• **Task 1**
Decide whether each statement below agrees with the text headed Alarms. Answer yes or no for each, and quote the words of the text that settle it.
(a) The CAT scan was done with nuclear contrast.
(b) The writer was traveling from north Texas to south Texas.
(c) The device that sounded the alarm was attached to the agent's belt.
• **Task 2**
Copy a passage from the text headed Alarms word for word, starting at the words "Tuesday, August 21, 2012" and ending after the words "amazing and quick.".

• **Extract**
Tuesday, August 21, 2012

Alarms

One of the more interesting medical events I have experienced was related to a heart issue. An abnormal EKG lead to a CAT scan (with nuclear contrast)  which lead to an Angioplasty and that lead to stents to repair blockage. All is well. The process was amazing and quick.

After this procedure, while traveling from south Texas to north Texas on Highway 281 in Falfurrias, I passed through the Border Patrol Station where the agents screen occupants and content of every vehicle. The non-commercial vehicles stop at a designated area where the agents look in and outside the vehicle while dogs do their sniffing job. I had rolled my window down so I could look the agent in the eyes to make sure he knew that I was not showing signs of stress or nervousness, and assure him that I, my vehicle and contents were perfectly legal. They normally ask your citizenship status, and when you confirm that you are a US citizen, they bid you a good day as they await the next vehicle. Although I had been through this check-point many times, this time was different. The agent had a small device attached to his belt that set off an alarm signaling the presence of radiation coming from MY vehicle! That alarm launched a deeper search, which was satisfied after I shared my recent medical experience. The alarm worked and the agent addressed the concern to make sure that nothing more sinister was in play.

• **Record set**
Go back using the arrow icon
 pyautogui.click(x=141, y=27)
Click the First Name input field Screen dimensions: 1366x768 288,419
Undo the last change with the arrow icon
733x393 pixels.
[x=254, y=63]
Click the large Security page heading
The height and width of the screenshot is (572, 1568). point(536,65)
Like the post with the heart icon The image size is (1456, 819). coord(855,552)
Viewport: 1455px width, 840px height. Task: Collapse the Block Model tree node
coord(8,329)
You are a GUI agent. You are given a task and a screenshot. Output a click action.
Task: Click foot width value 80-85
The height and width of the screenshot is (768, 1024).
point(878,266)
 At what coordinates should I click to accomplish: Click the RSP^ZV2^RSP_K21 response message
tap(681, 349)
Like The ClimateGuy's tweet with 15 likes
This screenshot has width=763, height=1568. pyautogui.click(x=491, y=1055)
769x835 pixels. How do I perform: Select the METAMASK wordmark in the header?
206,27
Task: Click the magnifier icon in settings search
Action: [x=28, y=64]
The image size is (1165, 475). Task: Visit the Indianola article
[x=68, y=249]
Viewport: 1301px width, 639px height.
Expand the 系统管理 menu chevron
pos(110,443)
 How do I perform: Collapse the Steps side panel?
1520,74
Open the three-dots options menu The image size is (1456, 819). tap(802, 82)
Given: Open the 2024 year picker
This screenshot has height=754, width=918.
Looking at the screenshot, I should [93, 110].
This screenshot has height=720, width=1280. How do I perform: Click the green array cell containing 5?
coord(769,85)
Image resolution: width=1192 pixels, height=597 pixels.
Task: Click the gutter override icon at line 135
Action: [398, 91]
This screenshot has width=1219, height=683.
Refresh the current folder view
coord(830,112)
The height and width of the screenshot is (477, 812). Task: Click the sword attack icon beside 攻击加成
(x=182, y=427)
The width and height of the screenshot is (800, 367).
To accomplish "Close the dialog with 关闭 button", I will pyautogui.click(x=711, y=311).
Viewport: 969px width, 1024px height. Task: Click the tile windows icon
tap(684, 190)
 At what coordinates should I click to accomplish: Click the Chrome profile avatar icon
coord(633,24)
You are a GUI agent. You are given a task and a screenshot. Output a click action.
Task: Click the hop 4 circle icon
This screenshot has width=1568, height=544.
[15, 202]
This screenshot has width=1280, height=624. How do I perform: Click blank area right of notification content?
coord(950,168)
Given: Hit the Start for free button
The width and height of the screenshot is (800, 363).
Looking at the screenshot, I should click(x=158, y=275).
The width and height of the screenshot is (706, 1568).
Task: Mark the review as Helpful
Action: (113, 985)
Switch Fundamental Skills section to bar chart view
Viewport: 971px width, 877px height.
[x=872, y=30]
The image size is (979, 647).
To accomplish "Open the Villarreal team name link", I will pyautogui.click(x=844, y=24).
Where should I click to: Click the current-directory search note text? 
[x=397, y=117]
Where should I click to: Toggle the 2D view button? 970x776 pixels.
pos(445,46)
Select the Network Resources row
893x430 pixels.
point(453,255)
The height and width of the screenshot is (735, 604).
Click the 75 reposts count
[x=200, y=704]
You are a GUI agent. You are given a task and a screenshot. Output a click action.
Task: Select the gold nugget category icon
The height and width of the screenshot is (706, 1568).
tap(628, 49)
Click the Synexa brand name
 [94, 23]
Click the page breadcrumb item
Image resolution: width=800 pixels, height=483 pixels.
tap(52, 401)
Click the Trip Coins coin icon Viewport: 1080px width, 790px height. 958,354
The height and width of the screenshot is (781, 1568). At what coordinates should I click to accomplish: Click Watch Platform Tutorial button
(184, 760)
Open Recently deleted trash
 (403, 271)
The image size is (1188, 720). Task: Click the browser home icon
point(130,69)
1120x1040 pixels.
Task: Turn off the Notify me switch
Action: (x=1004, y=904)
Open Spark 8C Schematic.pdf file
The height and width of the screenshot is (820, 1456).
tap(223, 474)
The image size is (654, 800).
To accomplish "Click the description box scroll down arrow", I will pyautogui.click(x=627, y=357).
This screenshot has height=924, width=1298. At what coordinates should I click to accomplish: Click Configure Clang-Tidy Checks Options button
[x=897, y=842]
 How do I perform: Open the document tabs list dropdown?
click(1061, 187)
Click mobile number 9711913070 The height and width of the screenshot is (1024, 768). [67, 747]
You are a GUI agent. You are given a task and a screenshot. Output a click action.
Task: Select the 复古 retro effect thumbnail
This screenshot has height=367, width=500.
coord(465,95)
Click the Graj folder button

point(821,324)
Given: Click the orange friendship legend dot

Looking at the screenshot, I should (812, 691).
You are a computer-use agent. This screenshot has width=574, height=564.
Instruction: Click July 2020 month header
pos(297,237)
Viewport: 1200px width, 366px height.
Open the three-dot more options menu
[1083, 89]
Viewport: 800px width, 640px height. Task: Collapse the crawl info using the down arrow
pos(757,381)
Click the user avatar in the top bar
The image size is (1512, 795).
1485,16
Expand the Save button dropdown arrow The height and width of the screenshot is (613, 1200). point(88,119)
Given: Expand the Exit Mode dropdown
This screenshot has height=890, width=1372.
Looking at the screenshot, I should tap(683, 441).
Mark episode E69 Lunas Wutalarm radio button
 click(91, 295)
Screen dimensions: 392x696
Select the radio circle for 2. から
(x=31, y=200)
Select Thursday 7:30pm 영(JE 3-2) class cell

• **Your response 1**
(a) Yes: "a CAT scan (with nuclear contrast)"
(b) No: "while traveling from south Texas to north Texas"
(c) Yes: "The agent had a small device attached to his belt"

• **Your response 2**
Tuesday, August 21, 2012

Alarms

One of the more interesting medical events I have experienced was related to a heart issue. An abnormal EKG lead to a CAT scan (with nuclear contrast)  which lead to an Angioplasty and that lead to stents to repair blockage. All is well. The process was amazing and quick.